If looks could kill

Such a pretty boy, what a felony!
Studying sessions at PP Macs with Lingyu, Khairiah, Deborah, Cheryl and Halimatul may prove to be fruitful after all. I've always been the staunch believer of studying only when the exams are a day or two away. I hope I can retain the information, and regurgitate them out correctly during the papers. Oh, breaking fast with Khairiah and Cheryl = cool, except Khairiah never eats anything. I love Subway cookies and sandwiches.
I have decided to name my children in different shades of red, if I have any. I doubt I will, because I just spent 102381 minutes watching disgusting videos of childbirth, thanks to Ariff. LOL Mazohyst of decadence, everybody! Brutalzzzz. I have renewed my love for VKei.

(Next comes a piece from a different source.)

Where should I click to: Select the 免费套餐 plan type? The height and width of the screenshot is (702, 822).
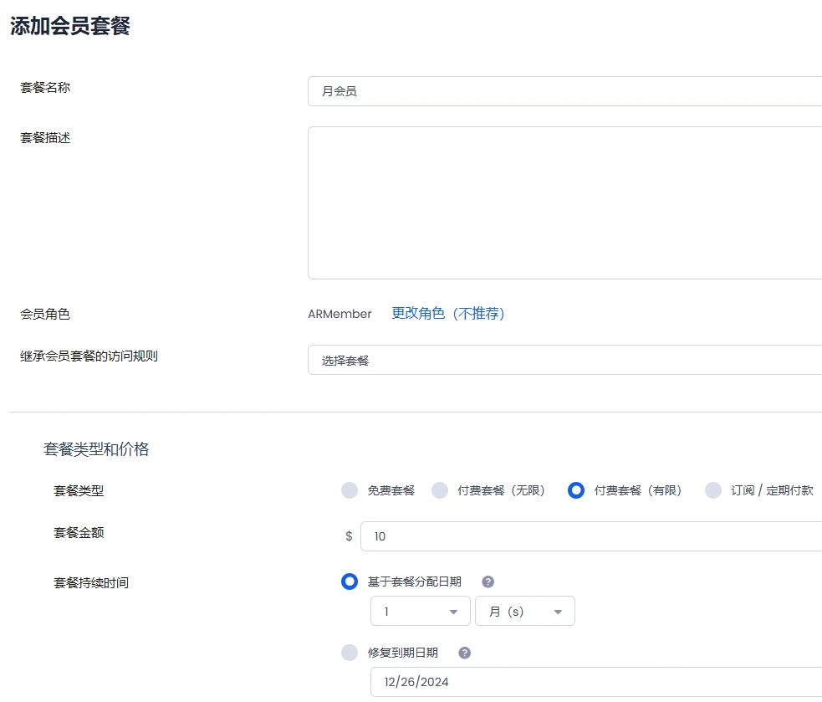[x=349, y=491]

I think it's way cooler than glam. And I made Bianca's day cos I showed her some cool, brutal, gory, gruesome videos + LOVE YOU BITCH.
I found out that a music video on abortion works way much better than that video the school showed us on anti abortion. Well, after watching it, I regret putting my hand up when Mr Jon asked who were pro-choice. I am now pro-life. SCREW ABORTIONS!

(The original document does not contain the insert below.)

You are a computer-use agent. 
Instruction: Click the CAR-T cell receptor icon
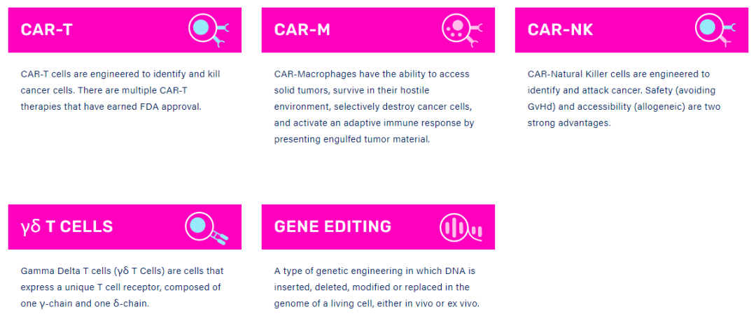point(209,30)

So, today's plans of studying at NLB was pretty screwed. I ended up being overzealous and borrowed quite a number of books. But I heart libraries, still. I've decided that we should have outings to libraries often.
I want a new camera, an SLR or whatever. Lomocam, blahblah. Everyone's into emotive portraits recently and macro this macro that. Eck, trends. My old cam got destroyed by my father. Lousy!

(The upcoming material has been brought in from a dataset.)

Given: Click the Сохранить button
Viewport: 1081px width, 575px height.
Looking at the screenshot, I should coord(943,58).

I sometimes wish I can shrug things off and go 'Kimek ah' like I didn't care. I wish I could cease caring for pigheaded assholes sometimes. Well, wishes aren't meant to come true. I'm on my way to becoming an emotionless robot. I hope.
I should really learn how to let go. :/I'm glad to know you (kinda) miss me.
I'm dazed and confused, I used to think I can tell right from wrong; what I want from what I don't. Now, it's all a mess, I can't discern anything because I've crossed the boundaries too many times...
[edit] @ 9:54pm
Songs can bring back memories, be it good or bad. I feel nostalgic for the past, a sense of longing, perhaps. Or maybe it's just a phase. The night seems especially bleak today... Even fast-paced songs with insane drumming and weird screechy vocals can remind me of certain people. Even if the person is singing about total annihilation of the human race and gory, gruesome massacres.
I think I need to stop thinking for a bit. :( Lol, I am in love with certain authors, I think. The books = Mind orgasms. I set a personal record, to listen to 'Ob-la-di, Ob-la-da' for 1000 times. Well, so far, I've lasted 6-in-a-row. I think I can do it, really. It's starting to grow on me anyway. I hope I don't explode into peanuts.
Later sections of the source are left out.